Pod Security StandardsRestricted/baseline/privileged posture by namespace and workload class.
SecretsExternal secrets, KMS, rotation, no secrets in Git.
Network policyDefault deny where practical, explicit service communication.
Image securitySigned images, SBOMs, vulnerability scanning, trusted registries.
Runtime securitySeccomp, AppArmor/SELinux, non-root, read-only filesystems where possible.
Audit logsWho changed what, when, and through which automation.
  • Native admission policies where sufficient.
  • Kyverno for Kubernetes-native policy authoring and mutation/validation.
  • OPA Gatekeeper for Rego-based policy.
  • Sigstore/cosign for image signing workflows.
  • SOPS/external-secrets for GitOps-friendly secret management.
  • Privileged access for GPU stack components should be isolated to system namespaces.
  • Workloads should not get broad host access just because they need GPUs.
  • MIG can help isolate tenants on supported hardware.
  • Time-slicing/MPS may have weaker isolation; be explicit about tenant trust.
  • Debug containers and nvidia-smi access should respect RBAC and incident workflow.

For repair automation:

  • Read nodes, pods, events, metrics.
  • Cordon/drain only scoped node pools.
  • Create events and audit records.
  • Update labels/taints only in approved prefixes.
  • No broad cluster-admin unless truly unavoidable.
  • Separate recommendation mode from execution mode.

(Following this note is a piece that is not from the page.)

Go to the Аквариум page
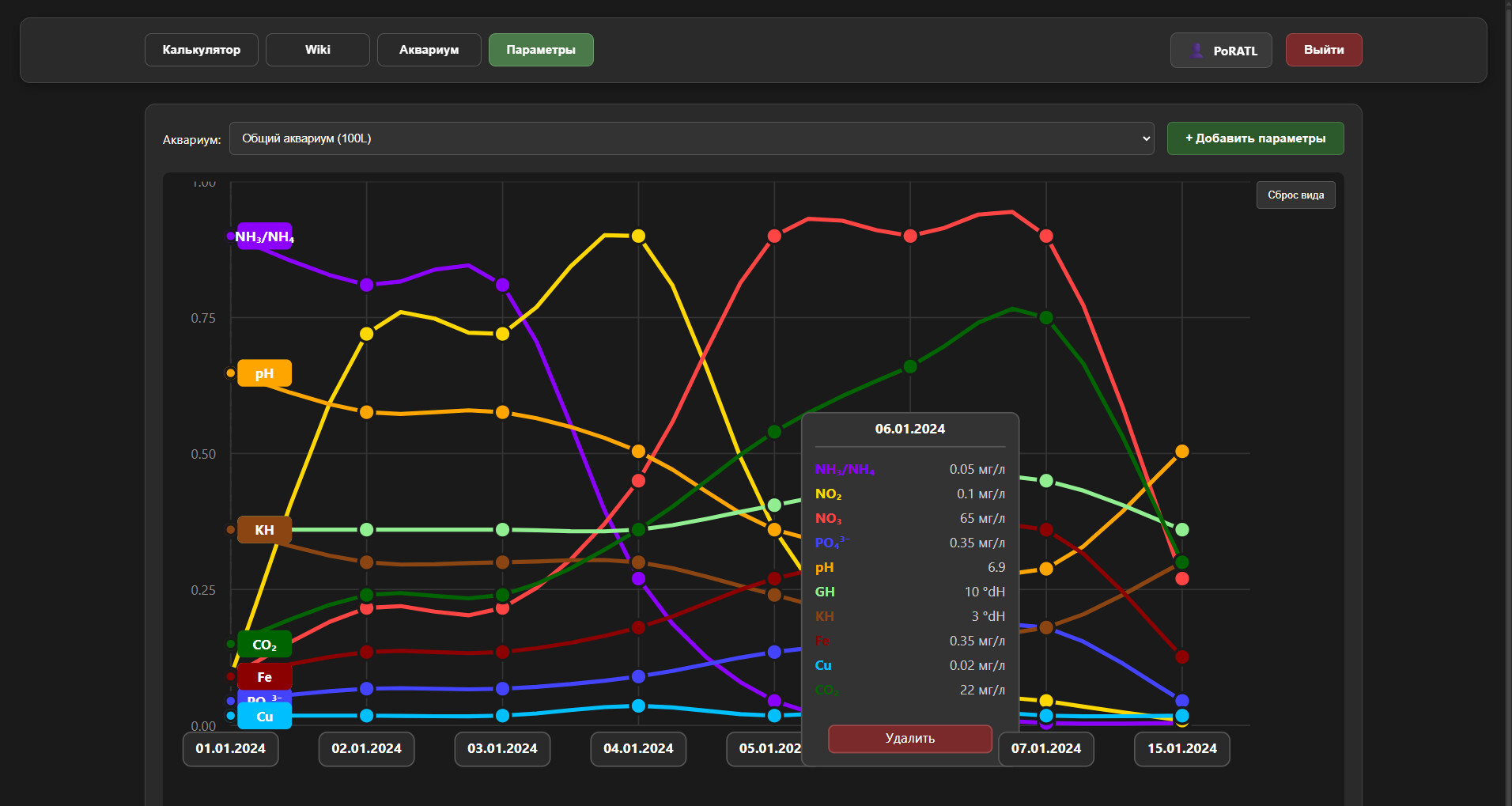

Question: “Your automation needs permissions to reboot or drain GPU nodes. How do you secure it?”

Answer:

  1. Scope RBAC to specific node pools and verbs.
  2. Require dry-run plan and approval for high-risk actions.
  3. Use service identity with short-lived credentials where possible.
  4. Emit audit events for plan, approval, action, and result.
  5. Add concurrency and capacity guardrails.
  6. Keep break-glass separate from normal automation.
  7. Test permissions in staging and verify denied paths.